[Text shown]
The enclosure, Joseph Roswell Hawley’s letter of 10 February, does not survive, but its import is clear from Clemens’s reply to it, and from his next letter to Twichell (both dated 14 February). Clemens was trying to secure a position on the Hartford Courant, of which Hawley (1826–1905)—lawyer, anti-slavery crusader, founder of the Connecticut Republican party, distinguished Civil War veteran (retired as a brevet major-general), and former governor of Connecticut (1866)—was editor in chief. In 1857 Hawley had established the Hartford Evening Press, where he was joined three years later by associate editor Charles Dudley Warner (1829–1900). In 1867 he, Warner, and their Evening Press associate Stephen A. Hubbard (d. 1890), merged that paper with the Hartford Courant, also a Republican journal, then owned by William H. Goodrich and his silent partner, Thomas M. Day. On the new Courant Warner was again associate editor (acting as editor in chief during Hawley’s frequent absences), Goodrich was business manager, and Hubbard had editorial responsibilities and served as business manager when Goodrich retired at the end of 1868. Goodrich’s retirement lasted only a year, but it, along with Hawley’s political activities during the 1868 presidential campaign, and Warner’s six-month absence in Europe, may have created a need for help that Clemens now hoped to satisfy ( BDUSC , 1157; McNulty, 70–71, 85, 87–91, 100, 131; Rowell, 13; Lounsbery, x–xii; Trumbull, 1:170, 606).

[Requirement]
Can you write out the note on Clemens and the Hartford Courant word for word, in full?

[Collected data]
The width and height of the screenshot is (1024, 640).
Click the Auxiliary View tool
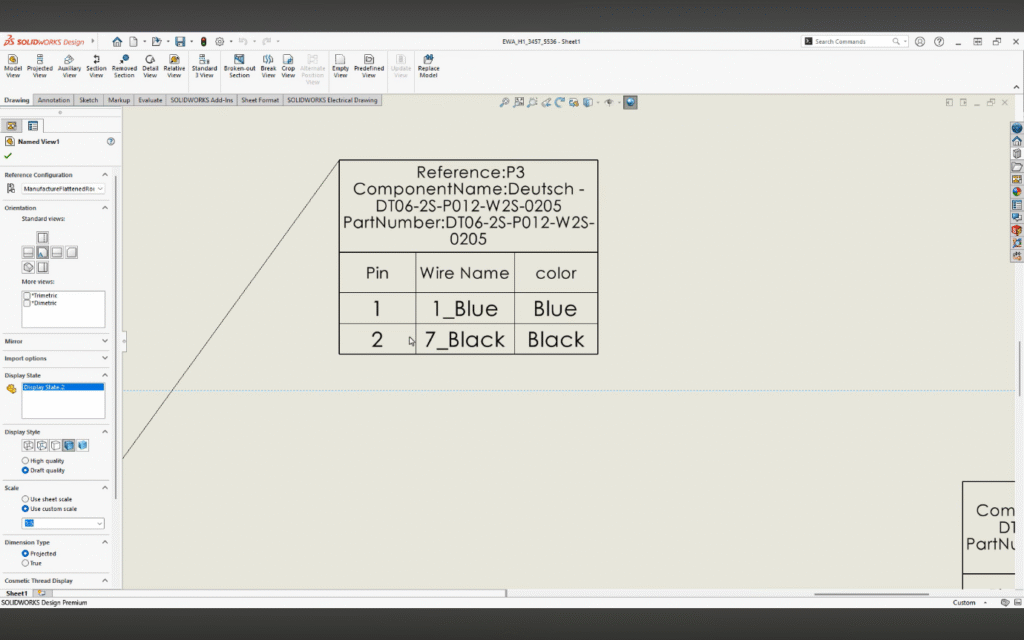click(69, 66)
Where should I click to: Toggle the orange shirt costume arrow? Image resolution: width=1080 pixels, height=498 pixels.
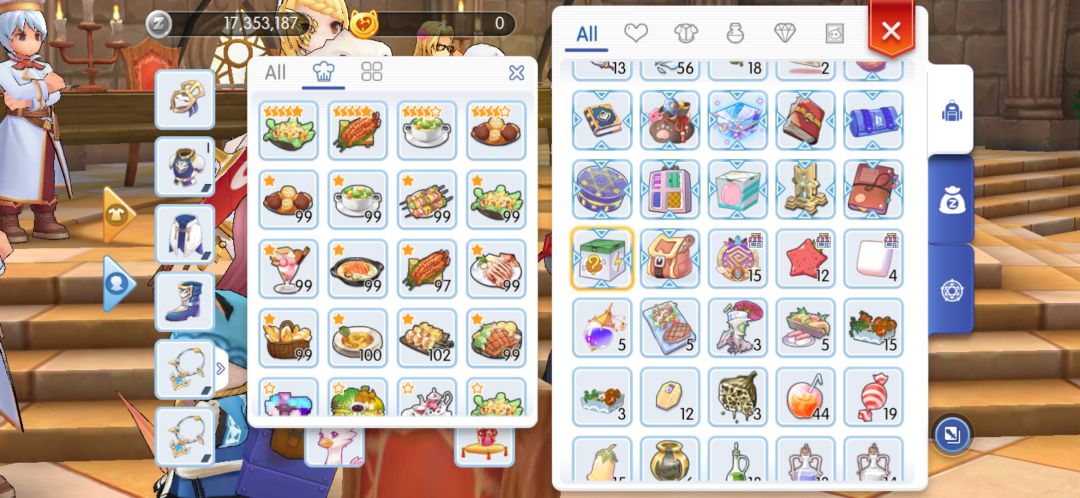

[Written solution]
The enclosure, Joseph Roswell Hawley’s letter of 10 February, does not survive, but its import is clear from Clemens’s reply to it, and from his next letter to Twichell (both dated 14 February). Clemens was trying to secure a position on the Hartford Courant, of which Hawley (1826–1905)—lawyer, anti-slavery crusader, founder of the Connecticut Republican party, distinguished Civil War veteran (retired as a brevet major-general), and former governor of Connecticut (1866)—was editor in chief. In 1857 Hawley had established the Hartford Evening Press, where he was joined three years later by associate editor Charles Dudley Warner (1829–1900). In 1867 he, Warner, and their Evening Press associate Stephen A. Hubbard (d. 1890), merged that paper with the Hartford Courant, also a Republican journal, then owned by William H. Goodrich and his silent partner, Thomas M. Day. On the new Courant Warner was again associate editor (acting as editor in chief during Hawley’s frequent absences), Goodrich was business manager, and Hubbard had editorial responsibilities and served as business manager when Goodrich retired at the end of 1868. Goodrich’s retirement lasted only a year, but it, along with Hawley’s political activities during the 1868 presidential campaign, and Warner’s six-month absence in Europe, may have created a need for help that Clemens now hoped to satisfy ( BDUSC , 1157; McNulty, 70–71, 85, 87–91, 100, 131; Rowell, 13; Lounsbery, x–xii; Trumbull, 1:170, 606).